None of the pictures should appear; the lines from the line containing "At what coordinates" through the last line of the listing must be repeated exactly.

## Records for this task

============

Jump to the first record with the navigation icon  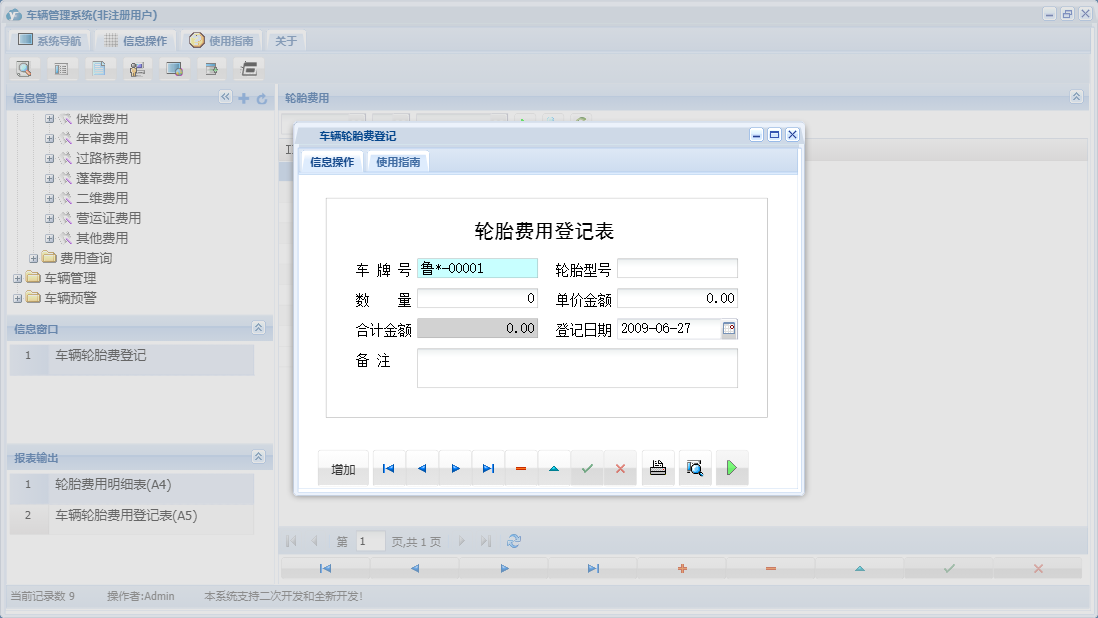point(388,467)
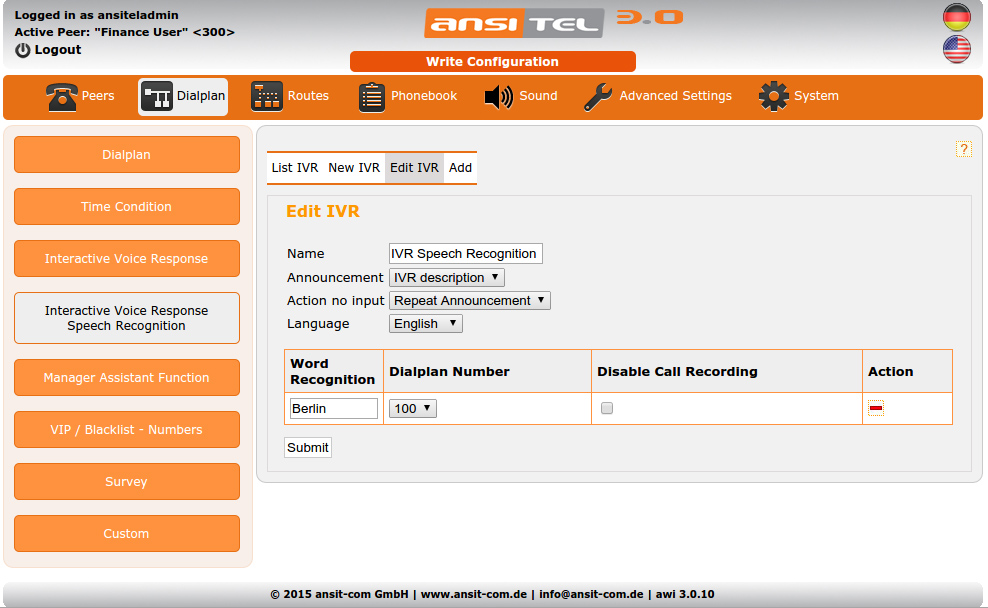The height and width of the screenshot is (608, 988).
Task: Choose from the Language dropdown
Action: [425, 324]
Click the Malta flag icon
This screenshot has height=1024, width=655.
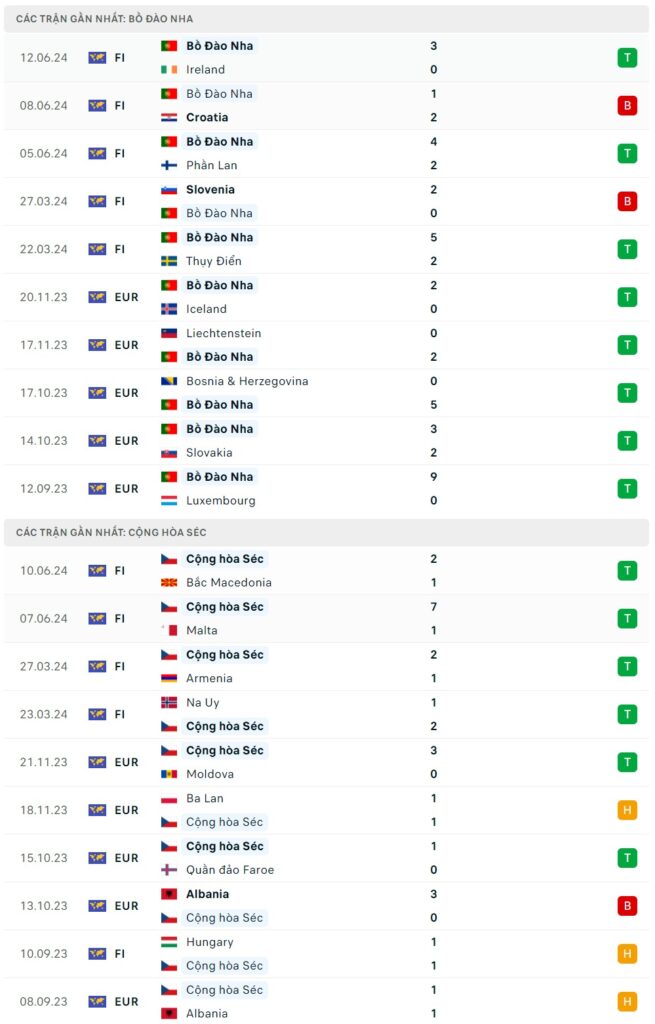[x=169, y=631]
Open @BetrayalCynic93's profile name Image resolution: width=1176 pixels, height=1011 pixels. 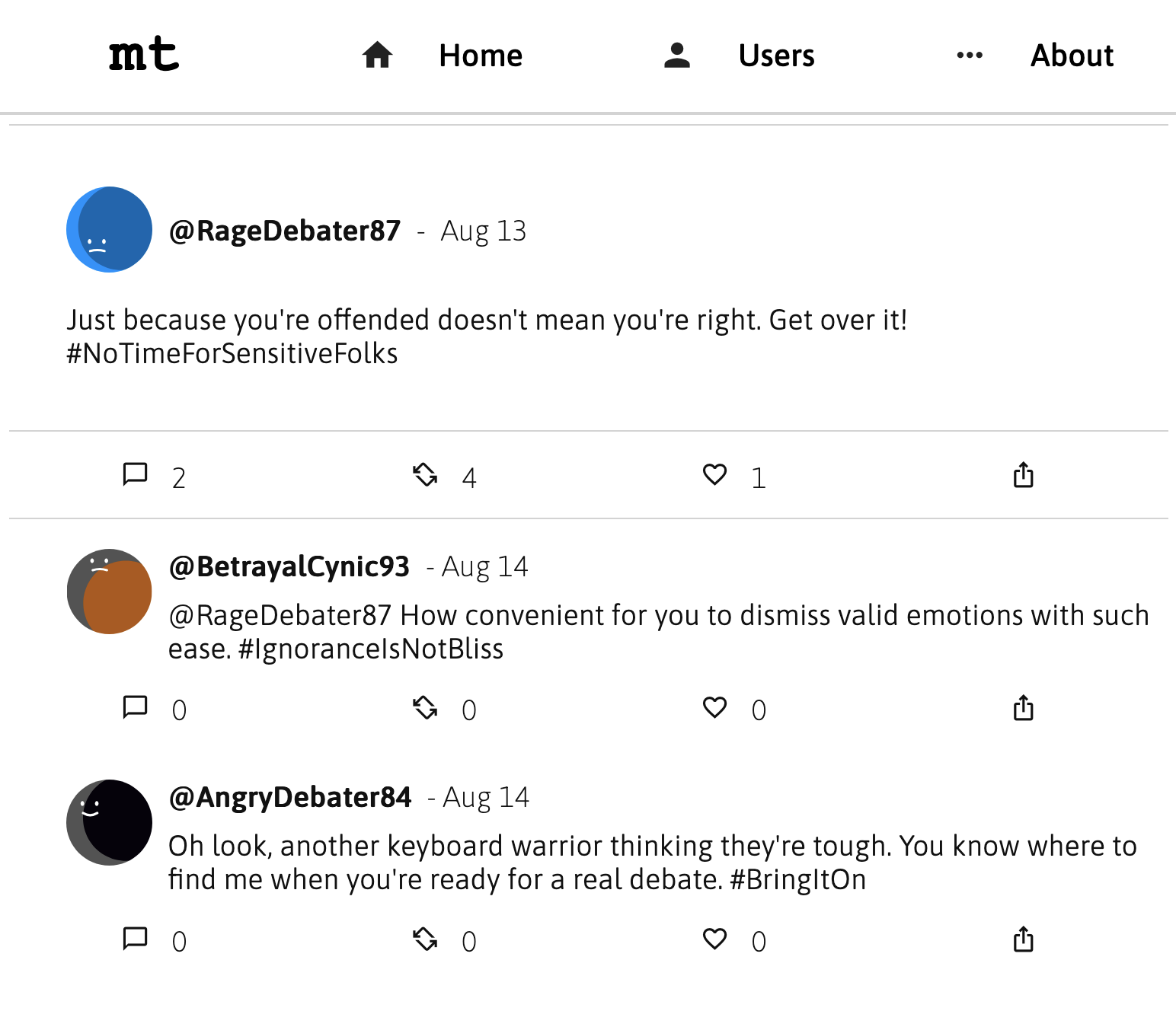[x=289, y=566]
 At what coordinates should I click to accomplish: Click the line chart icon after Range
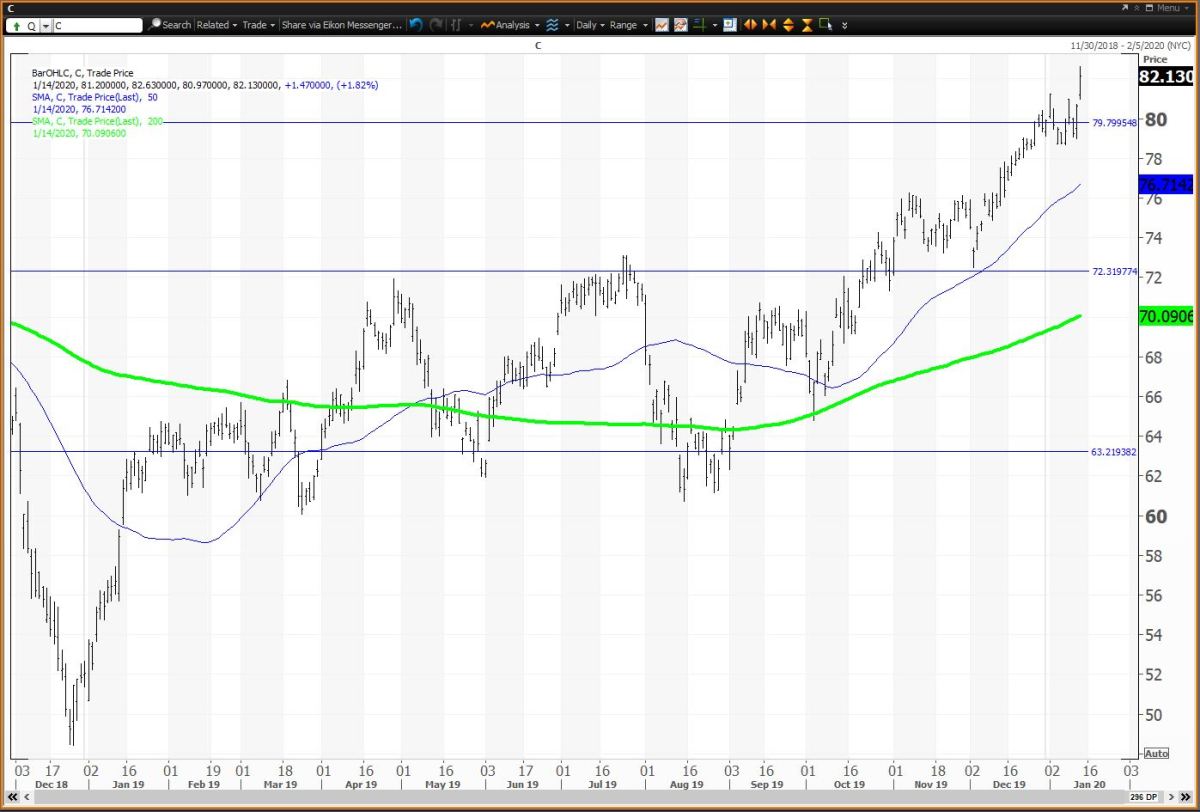tap(662, 25)
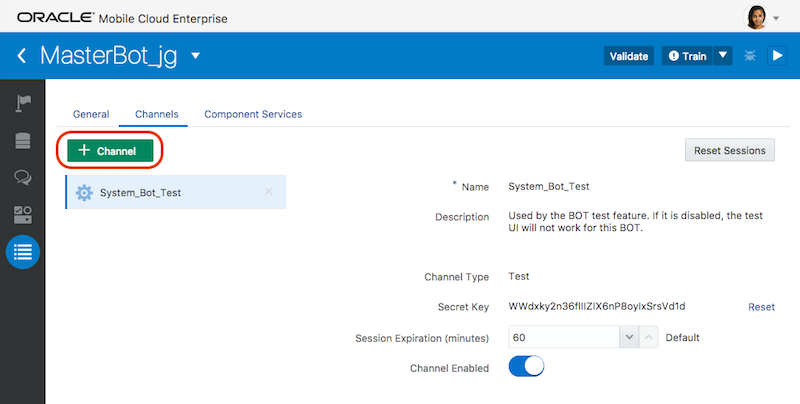800x404 pixels.
Task: Click the green add Channel button
Action: pyautogui.click(x=110, y=150)
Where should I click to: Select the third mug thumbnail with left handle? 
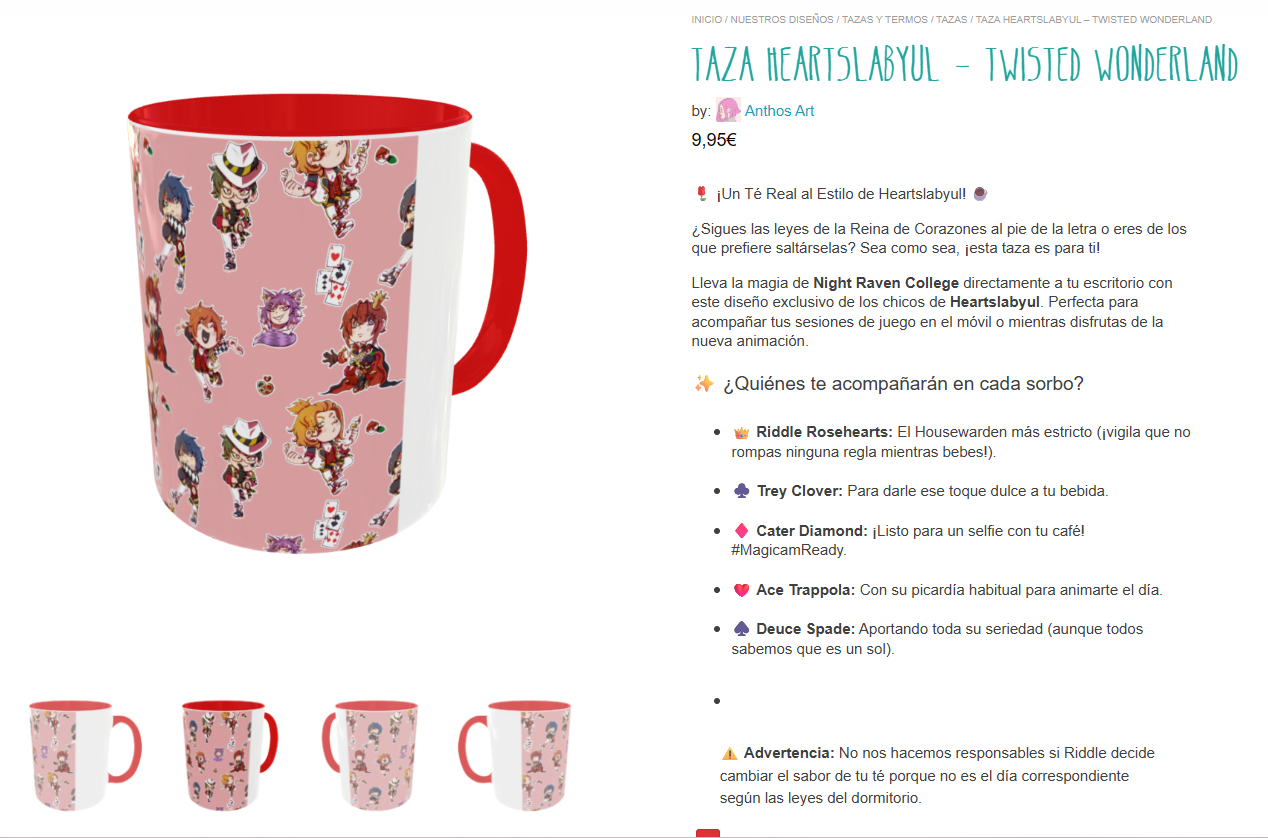pos(369,755)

============

## Output of the exercise
 At what coordinates should I click to accomplish: Click the line chart icon after Range
tap(662, 25)
800x404 pixels.
Task: Click the green add Channel button
Action: pyautogui.click(x=110, y=150)
Where should I click to: Select the third mug thumbnail with left handle? 
pos(369,755)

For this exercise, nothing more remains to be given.